When it comes to criminal statutes, Gorsuch, like Scalia before him, demands clarity. As Scalia did in Sykes (and several other cases), Gorsuch has now twice voted with the Democrat-appointed justices to strike down as vague two statutes that purported to define “crimes of violence.”
The first case, Sessions v. Dimaya, involved an immigration statute that virtually guaranteed that any alien convicted of a “crime of violence” would be deported. The statute included in its definition of crime of violence any offense “that is a felony and that, by its nature, involves a substantial risk that physical force against the person or property of another may be used in the course of committing the offense.” Writing for the majority, Justice Elena Kagan explained that in deciding whether a crime falls within that definition, the Court takes a “categorical approach” and looks at whether the statutory elements of the crime “require (or entail) the creation of such a risk in each case that the crime covers.” The Court does not look at the particular facts of the underlying conviction.
The Court struck down the law based on the void-for-vagueness doctrine. That doctrine “guarantees that ordinary people have ‘fair notice’ of the conduct a statute proscribes.” It requires that Congress clearly explain what conduct is prohibited, and forbids Congress from forcing the courts to fill in the blanks.
The Court directly applied (and quoted extensively from) Scalia’s reasoning in Johnson v. United States to find the law unconstitutionally vague. Like the law in Johnson, the law in Dimaya had two fatal flaws.
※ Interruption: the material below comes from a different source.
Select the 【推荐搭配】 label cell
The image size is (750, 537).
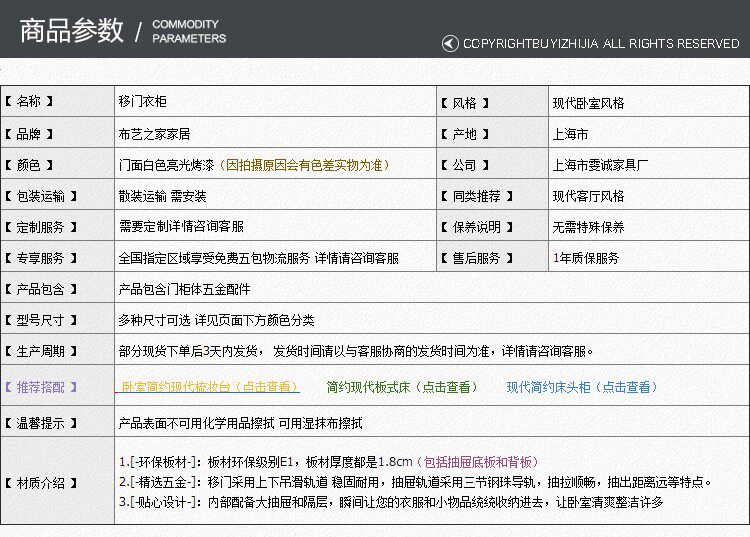tap(57, 385)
First, it created “‘grave uncertainty about how to estimate the risk posed by crime’ because ‘it tied the judicial assessment of risk’ to a hypothesis about the crimes ‘ordinary case.’” And second, the law did not explain what level of risk was “substantial.” As such, it violated the void-for-vagueness doctrine and had to be struck down.
Gorsuch concurred in the opinion but wrote separately to examine whether the void-for-vagueness doctrine “can fairly claim roots in the Constitution as originally understood.” He began his analysis by looking at the Fifth and Fourteenth Amendments’ guarantee against the government taking “life, liberty, or property, without due process of law from which the void-for-vagueness doctrine is derived.” Reviewing historical sources, he concluded that “[p]erhaps the most basic of due process’s customary protections is the demand of fair notice.” If the law fails to supply fair notice, “so much else of the Constitution risks becoming only a ‘parchment barrier’ against arbitrary power.”
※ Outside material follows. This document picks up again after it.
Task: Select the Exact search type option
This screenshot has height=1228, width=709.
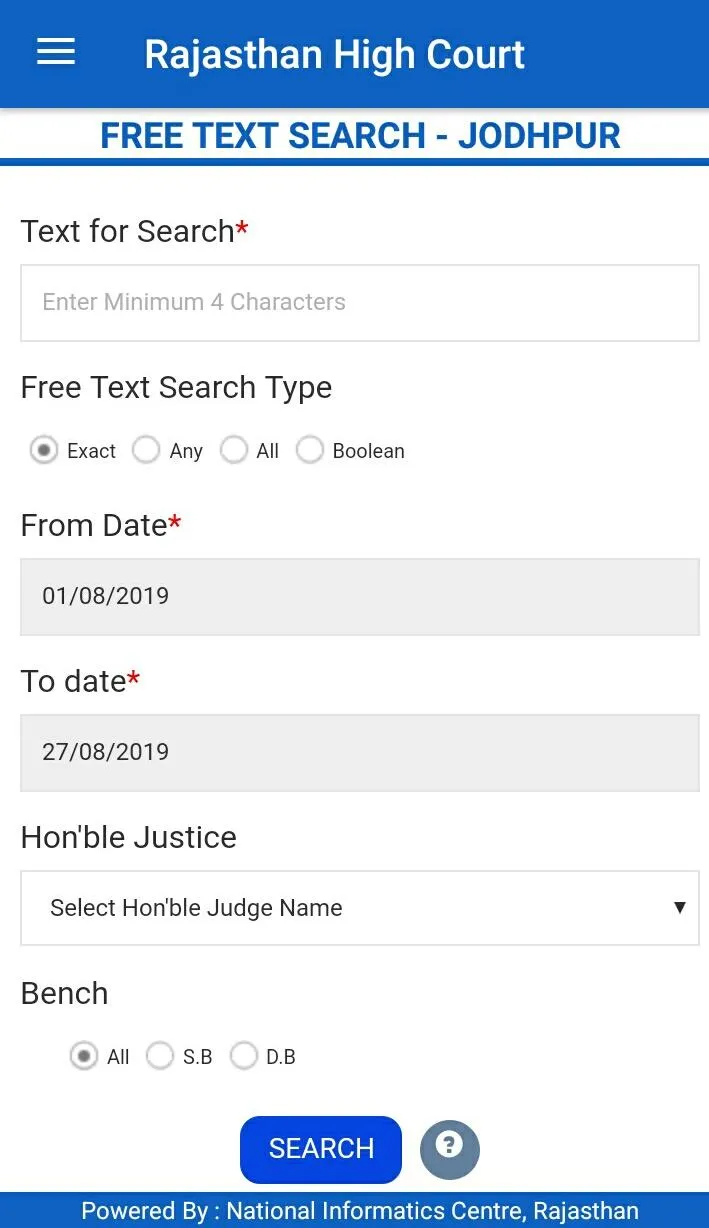Action: coord(42,450)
But due process, he concluded, is not the only constitutional requirement supporting the void-for-vagueness doctrine. As Kagan acknowledged in the majority opinion, Gorsuch reasoned that the separation of powers was equally responsible for the doctrine. Legislators, he explained, “may not ‘abdicate their responsibilities for setting the standards of the criminal law.’” After all, “[u]nder the Constitution, the adoption of new laws restricting liberty is supposed to be a hard business, the product of an open and public debate among a large and diverse number of elected representatives.”
As Sykes revealed some of Scalia’s priorities, Dimaya reveals one of Gorsuch’s: a desire to protect representative democracy and an awareness that judicial power can, if carelessly wielded, undermine self-rule. Gorsuch ends his opinion by attempting to limit its scope. The void-for-vagueness doctrine, he says, is only procedural; it imposes no substantive requirements on the law. It requires legislatures “to act with enough clarity that reasonable people can know what is required of them,” but it “does not forbid the legislature from acting toward any end it wishes.”
Gorsuch took another opportunity to hold Congress to account for a vague law just one year after Dimaya. In United States v. Davis, Gorsuch wrote for a majority (again, composed of himself and the Democrat-appointed justices) to strike down another law that used an almost identical definition of “crime of violence.”
The case presented a slightly different question, though. The government, knowing that Johnson and Dimaya spelled doom for its defense of the law, changed tactics. Instead of arguing that the law was not vague, the government argued that the law required the Court to look at the actual facts of the underlying crime rather than taking a categorical approach.
Showing, once again, that he does not want the Court to interfere with the democratic process, Gorsuch refused to read the law to require a case-specific approach. The law’s text, context, and history plainly revealed that Congress intended the courts to take a categorical approach. As such, the court could not simply rewrite it. There are many ways Congress could fix the problem, Gorsuch explained, like writing statutes that plainly mandate a case-specific approach, or retaining the categorical approach while avoiding vagueness. But “no matter how tempting, this Court is not in the business of writing new statutes to right every social wrong it may perceive.”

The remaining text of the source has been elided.